Mechanical forces can induce epithelial mesenchymal transition leading to tumor invasion [2]. With the tumor mass increasing, stress on extracellular matrix increases correspondingly until reaching a critical point, the biomechanical trigger, which can be sensed by mechanical receptors in both tumor and stromal cells. In turn these cells exert cytoskeletal-dependent traction forces on the extracellular matrix [13, 46, 47]. Eventually, tumor and stromal cells deform as consequences of the altered tissue tension [48, 49], the expanding tumor mass [50], matrix stiffening [51], and increased interstitial pressure due to a leaky vasculature and poor lymphatic drainage, initiating epithelial mesenchymal transition [52]. These deformed cells acquire a more spindle-like fibroblastic morphology, lower adhesive properties, enhanced motility, and invasive behavior. Studies showed that local invasion in stroma-rich areas is due to an intrinsic property of tumor cells arising in a collagen-dense stroma rather than being a simple reflection of increased local collagen that facilitates invasion. Tumor cells isolated from collagen-dense tissues were in fact innately more migratory, indicating that the ease of invasiveness facilitated by certain collagen structures is likely not the sole cause for increased metastasis but that the tumor cells themselves are more invasive [4]. Moreover, aligned collagen provides an adhesive scaffold that support tumor cells in their invasion and migratory process [6, 11,12,13, 16]. Mechanical forces also activate sites on collagen to recruit monocytes leading to a cascade of innate immuno-inflammatory reactions [2]. Our results showed that dense collagen is associated with denser tumor infiltrating lymphocytes than lesions with scanty and randomly distributed stromal collagen. The underlying biology warrants an investigation, given our previous report that dense tumor infiltrating lymphocytes have poor prognostic significance in DCIS, a reverse phenomenon to that in invasive disease for which the underlying mechanisms are unclear [7].

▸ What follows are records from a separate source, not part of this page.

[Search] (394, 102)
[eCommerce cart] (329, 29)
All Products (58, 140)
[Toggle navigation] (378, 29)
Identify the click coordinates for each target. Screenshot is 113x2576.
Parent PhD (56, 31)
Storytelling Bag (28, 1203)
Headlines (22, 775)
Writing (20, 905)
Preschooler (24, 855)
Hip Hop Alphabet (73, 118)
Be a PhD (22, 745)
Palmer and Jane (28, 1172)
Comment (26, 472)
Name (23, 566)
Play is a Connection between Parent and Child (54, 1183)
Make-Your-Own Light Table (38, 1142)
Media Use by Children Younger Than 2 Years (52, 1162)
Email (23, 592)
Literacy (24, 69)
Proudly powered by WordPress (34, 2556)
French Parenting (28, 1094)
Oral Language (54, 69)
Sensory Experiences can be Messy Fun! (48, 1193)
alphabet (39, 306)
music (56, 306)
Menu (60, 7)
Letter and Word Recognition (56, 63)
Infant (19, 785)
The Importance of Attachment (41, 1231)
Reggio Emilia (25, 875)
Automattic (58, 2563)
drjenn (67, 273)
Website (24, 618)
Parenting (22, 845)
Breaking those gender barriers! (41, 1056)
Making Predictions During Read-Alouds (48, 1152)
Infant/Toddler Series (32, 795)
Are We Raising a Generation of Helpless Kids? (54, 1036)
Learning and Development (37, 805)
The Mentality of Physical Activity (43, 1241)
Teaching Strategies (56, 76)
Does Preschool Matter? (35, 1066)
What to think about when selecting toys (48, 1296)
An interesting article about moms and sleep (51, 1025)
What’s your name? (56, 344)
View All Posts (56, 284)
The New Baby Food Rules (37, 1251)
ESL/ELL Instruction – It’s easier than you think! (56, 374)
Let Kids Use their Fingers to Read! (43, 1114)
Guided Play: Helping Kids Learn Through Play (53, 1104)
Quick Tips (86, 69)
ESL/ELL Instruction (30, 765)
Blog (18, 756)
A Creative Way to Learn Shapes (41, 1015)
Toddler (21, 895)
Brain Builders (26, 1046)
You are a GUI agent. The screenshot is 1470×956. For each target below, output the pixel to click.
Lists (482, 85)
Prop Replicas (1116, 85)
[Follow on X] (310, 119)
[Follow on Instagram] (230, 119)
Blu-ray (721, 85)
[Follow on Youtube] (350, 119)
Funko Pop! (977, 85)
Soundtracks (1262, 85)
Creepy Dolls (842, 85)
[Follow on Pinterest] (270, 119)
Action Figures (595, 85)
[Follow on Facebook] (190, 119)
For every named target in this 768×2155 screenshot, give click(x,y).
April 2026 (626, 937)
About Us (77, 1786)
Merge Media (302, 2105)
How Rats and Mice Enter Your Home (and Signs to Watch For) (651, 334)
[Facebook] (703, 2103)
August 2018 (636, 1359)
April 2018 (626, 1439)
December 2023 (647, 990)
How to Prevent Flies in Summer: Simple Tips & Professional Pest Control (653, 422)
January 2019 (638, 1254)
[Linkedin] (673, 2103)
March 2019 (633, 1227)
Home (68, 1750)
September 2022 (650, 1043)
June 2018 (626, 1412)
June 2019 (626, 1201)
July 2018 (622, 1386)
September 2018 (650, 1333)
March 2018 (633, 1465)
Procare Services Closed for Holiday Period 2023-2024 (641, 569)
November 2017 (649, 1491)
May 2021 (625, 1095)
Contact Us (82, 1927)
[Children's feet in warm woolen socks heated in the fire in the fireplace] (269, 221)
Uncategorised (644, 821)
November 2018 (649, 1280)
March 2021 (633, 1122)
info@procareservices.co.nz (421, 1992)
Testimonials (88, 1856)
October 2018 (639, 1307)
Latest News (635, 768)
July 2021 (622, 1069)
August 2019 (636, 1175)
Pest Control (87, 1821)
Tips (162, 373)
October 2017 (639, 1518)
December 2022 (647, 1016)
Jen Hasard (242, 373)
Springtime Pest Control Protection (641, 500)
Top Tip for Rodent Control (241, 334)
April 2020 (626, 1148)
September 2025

This study has been carried out on tissue microarray without including full face sections, which might underestimate the role of DCIS heterogeneity. However, all cases in our cohort were histologically reviewed before tissue microarray construction and multiple cores were used for cases with heterogeneous grade or morphological patterns. Also, our cohort did not include patients treated with endocrine therapy.

In conclusion, collagen prognostic index could provide a signature for prediction of DCIS recurrence risk. Collagen deposition and reorganization around DCIS plays a role in tumor progression and recurrence. Collagen features are stable and robust, persisting even when tissues have not been properly fixed, and these features are maintained under various tissue-processing approaches. Thus, picrosirius staining of collagen and subsequent image analysis to assess collagen prognostic index could readily be used in clinical practice and could drive DCIS management decisions. Additional functional studies to delineate the mechanistic role of collagen reorganization in DCIS behavior are warranted.